The National Assembly’s standing committee on law and justice rejected a bill Monday to increase the number of Supreme Court judges from 17 to 26. Chairman Chaudhry Mahmood Bashir Virk, who belongs to the ruling Pakistan Muslim League (Nawaz), had this to say: “Superior court judges, instead of doing their job, are more interested in social and political cases as those become the lead stories of newspapers.”

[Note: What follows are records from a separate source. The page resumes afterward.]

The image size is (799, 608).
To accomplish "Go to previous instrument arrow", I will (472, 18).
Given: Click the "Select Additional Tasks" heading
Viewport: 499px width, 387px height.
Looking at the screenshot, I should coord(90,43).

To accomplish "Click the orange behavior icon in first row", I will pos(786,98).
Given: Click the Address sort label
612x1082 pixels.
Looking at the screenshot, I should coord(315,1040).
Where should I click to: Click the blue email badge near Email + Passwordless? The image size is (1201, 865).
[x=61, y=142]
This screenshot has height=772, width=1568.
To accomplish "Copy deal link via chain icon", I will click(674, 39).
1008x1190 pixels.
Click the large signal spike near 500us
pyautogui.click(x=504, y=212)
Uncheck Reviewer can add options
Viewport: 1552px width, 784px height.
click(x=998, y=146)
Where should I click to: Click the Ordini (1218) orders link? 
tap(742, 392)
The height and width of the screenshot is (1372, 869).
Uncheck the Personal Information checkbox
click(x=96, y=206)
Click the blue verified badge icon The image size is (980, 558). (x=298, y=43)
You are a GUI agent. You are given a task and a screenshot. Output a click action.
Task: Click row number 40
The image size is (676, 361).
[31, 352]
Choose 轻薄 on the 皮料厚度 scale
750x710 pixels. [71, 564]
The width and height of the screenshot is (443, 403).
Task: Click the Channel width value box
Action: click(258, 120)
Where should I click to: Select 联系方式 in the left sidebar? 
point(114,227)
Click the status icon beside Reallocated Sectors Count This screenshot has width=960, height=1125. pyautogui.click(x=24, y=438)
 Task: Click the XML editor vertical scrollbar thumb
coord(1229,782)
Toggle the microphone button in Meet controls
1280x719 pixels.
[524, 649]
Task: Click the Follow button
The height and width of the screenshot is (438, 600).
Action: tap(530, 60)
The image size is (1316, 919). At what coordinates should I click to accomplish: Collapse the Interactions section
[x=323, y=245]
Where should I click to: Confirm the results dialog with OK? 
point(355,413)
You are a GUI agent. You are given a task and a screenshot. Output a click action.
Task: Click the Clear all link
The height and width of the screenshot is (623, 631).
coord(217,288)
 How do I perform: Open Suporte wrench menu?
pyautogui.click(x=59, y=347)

Virk was referring to the hyper-populism embraced by the Supreme Court under controversial former chief justice Iftikhar Chaudhry, who took a record estimated 6,000 suo motu notices in the garb of public-interest litigation to paralyze the Pakistan Peoples Party-led government. Chaudhry’s penchant for populism was assailed by highly regarded lawyers like Abid Hassan Minto, Aitzaz Ahsan, and Asma Jahangir. Chaudhry was accused of politicizing the judiciary and imitating Indian judges who were busy “arranging university entrance exams and hospital routines” through the suo motu device.
The startling pendency of cases in India was often attributed to public-interest litigation, until the courts self-corrected in 2010 by giving up suo motu jurisdiction. It seems the damage was nevertheless done. Recently, when India’s chief justice wept while addressing Prime Minister Narendra Modi about the shortage of judges and asked the number be doubled to 40,000 to reduce the backlog, he drew a less than enthusiastic response.
The reaction against activist judges is mostly based on their over-articulation of obiter dicta remarks quoted in the press. It is unfortunate that this has happened. The honorable judges speaking on social occasions express their genuinely felt concern about governance, which should not be taken amiss. On the other hand, judicial ethic demands that judges shun public occasions and express their opinion only through their verdicts. It is clear that politicians in Parliament represent the people and must make the laws for the courts to adjudicate. But, beyond personal offense, the Supreme Court must be helped to dispose piled-up cases.